High-Level Programming Flow#

This section walks you through RLinf’s top-level programming logic. We avoid low-level details and focus on the highest-level APIs so you can understand the overall control flow and customize your own algorithms or projects.

The running example highlights RLinf’s core capability: hybrid mode with fine-grained pipelining for training VLA models in an embodied-intelligence environment.

YAML Configuration#

Before launching any training script, the most important step is to prepare the configuration file. For example:

  • Configs for training a VLA agent in embodied tasks live under examples/embodiment/config.

  • Configs for training an LLM on math reasoning live under examples/reasoning/config/math.

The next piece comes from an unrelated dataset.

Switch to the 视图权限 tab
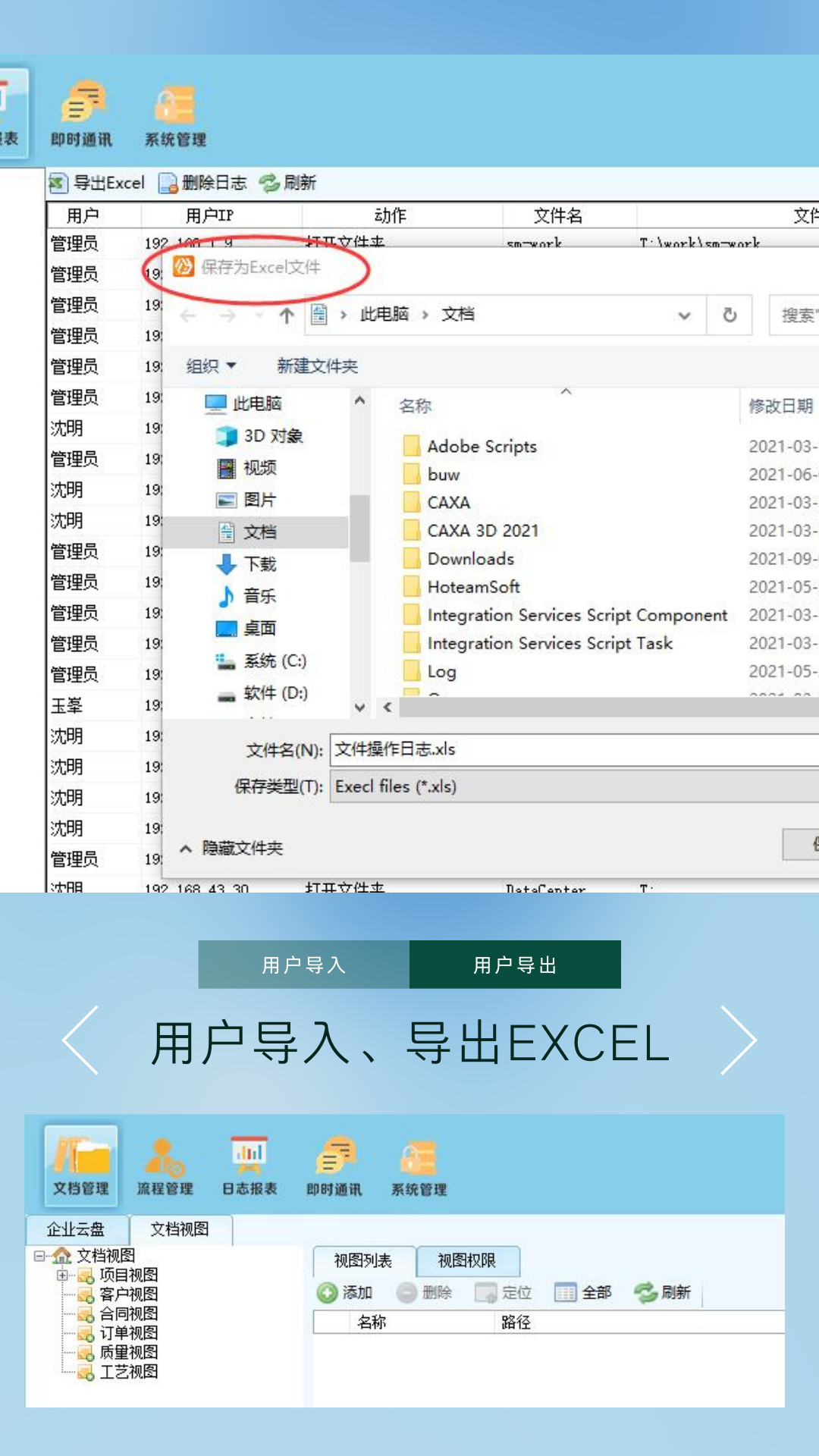 pyautogui.click(x=467, y=1260)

As a starting point, we recommend getting familiar with the YAML structure of these examples, then iterating toward your custom task. Key options include (but are not limited to):

1. Execution mode and the number of nodes/GPUs to use

cluster:
  num_nodes: 1
  component_placement:
    actor: 0-7
    env: 0-3
    rollout: 4-7

2. Models, tokenizer and output paths

  • rollout.model.model_path

  • actor.tokenizer.tokenizer_model

  • actor.model.model_path

  • runner.logger.log_path

3. Training hyperparameters such as max steps and batch sizes

  • runner.max_epochs

  • runner.max_steps

  • actor.global_batch_size

  • actor.micro_batch_size

As a first run, keep the defaults and iterate. For a full parameter reference, see YAML Configuration.

Worker Launch Orchestration#

The following Python snippet is distilled from examples/embodiment/train_embodied_agent.py and mirrors the pattern used by all RLinf main entry points:

cluster = Cluster(num_nodes)
component_placement = HybridComponentPlacement(cfg, cluster)

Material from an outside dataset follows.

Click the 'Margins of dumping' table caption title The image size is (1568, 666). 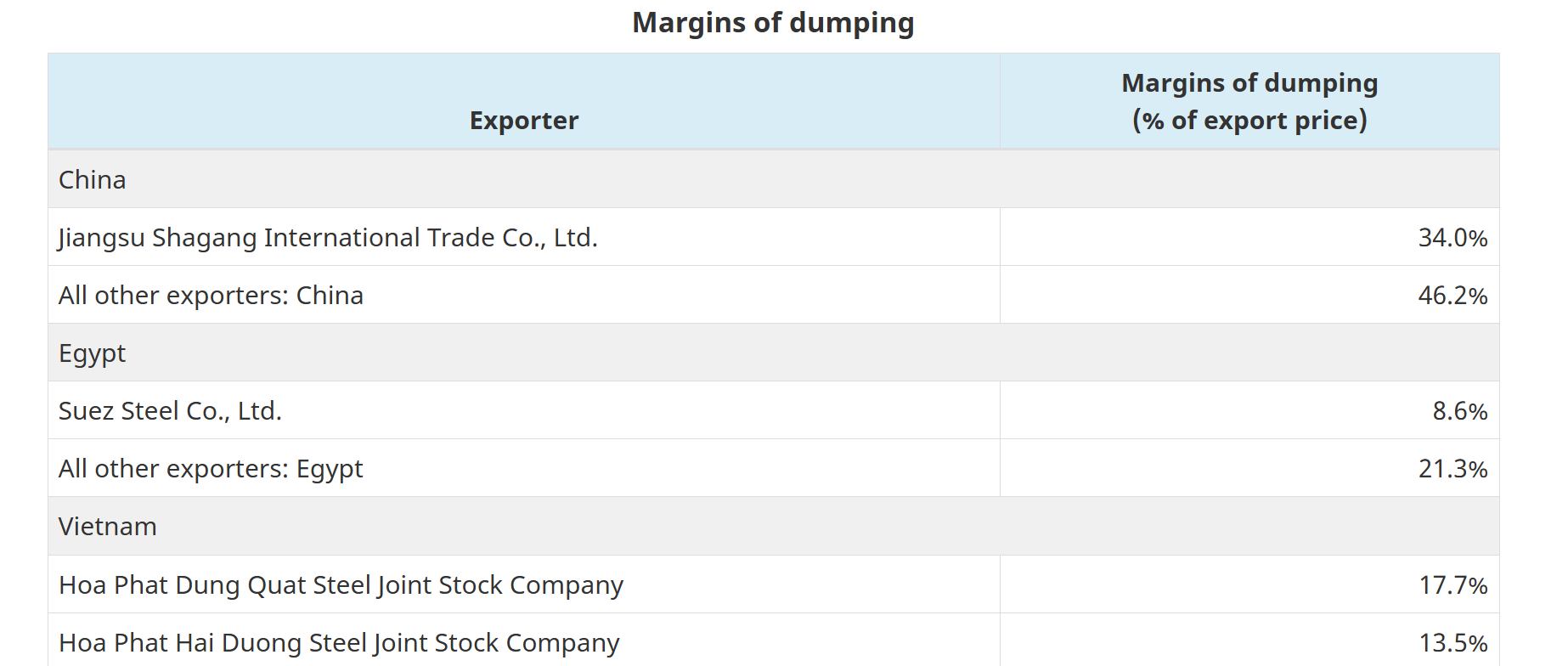[x=773, y=23]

# Create actor worker group
actor_placement = component_placement.get_strategy("actor")
actor_group = EmbodiedFSDPActor.create_group(cfg).launch(
    cluster, placement_strategy=actor_placement
)

# Create rollout worker group
rollout_placement = component_placement.get_strategy("rollout")
rollout_group = MultiStepRolloutWorker.create_group(cfg).launch(
    cluster, placement_strategy=rollout_placement
)

# Create env worker group
env_placement = component_placement.get_strategy("env")
env_group = EnvWorker.create_group(cfg).launch(
    cluster, placement_strategy=env_placement
)

runner = EmbodiedRunner(
    cfg=cfg,
    actor=actor_group,
    rollout=rollout_group,
    env=env_group,
)
runner.init_workers()
runner.run()

The entry point performs three major tasks:

  1. Initializes the Cluster (global resource view) and HybridComponentPlacement (GPU placement for all RL workers) from config.

  2. Creates the actor, rollout, and env worker groups and manages them via WorkerGroup.

  3. Builds an EmbodiedRunner and starts the main training loop via runner.run().

Training Loop Overview#

The high-level logic inside runner.run() (from rlinf/runners/embodied_runner.py) looks like:

for step in range(training_step):
    update_rollout_weights()
    generate_rollouts()

    actor_group.compute_advantages_and_returns()

    actor_group.run_training()

It consists of four steps:

  1. Model sync between actor and rollout via update_rollout_weights():

    def update_rollout_weights():
        rollout_futures = rollout_group.sync_model_from_actor()
        actor_futures = actor_group.sync_model_to_rollout()
        actor_futures.wait()
        rollout_futures.wait()
    
  2. Fine-grained rollout pipeline in hybrid mode via generate_rollouts():

    def generate_rollouts(self):
        env_futures = env_group.interact()
        rollout_futures = rollout_group.generate()
        actor_futures = actor_group.recv_rollout_batch()
        env_futures.wait()
        actor_futures.wait()
        rollout_futures.wait()
    

    Here, the crucial pieces are env_group.interact() and rollout_group.generate(), which connect through two producer–consumer queues to implement fine-grained pipelining for fast rollout. See Hybrid Mode for details.

  3. Advantage/return computation with actor_group.compute_advantages_and_returns() based on the collected rollouts.

  4. Policy update with actor_group.run_training() using rollouts plus the computed advantages and returns.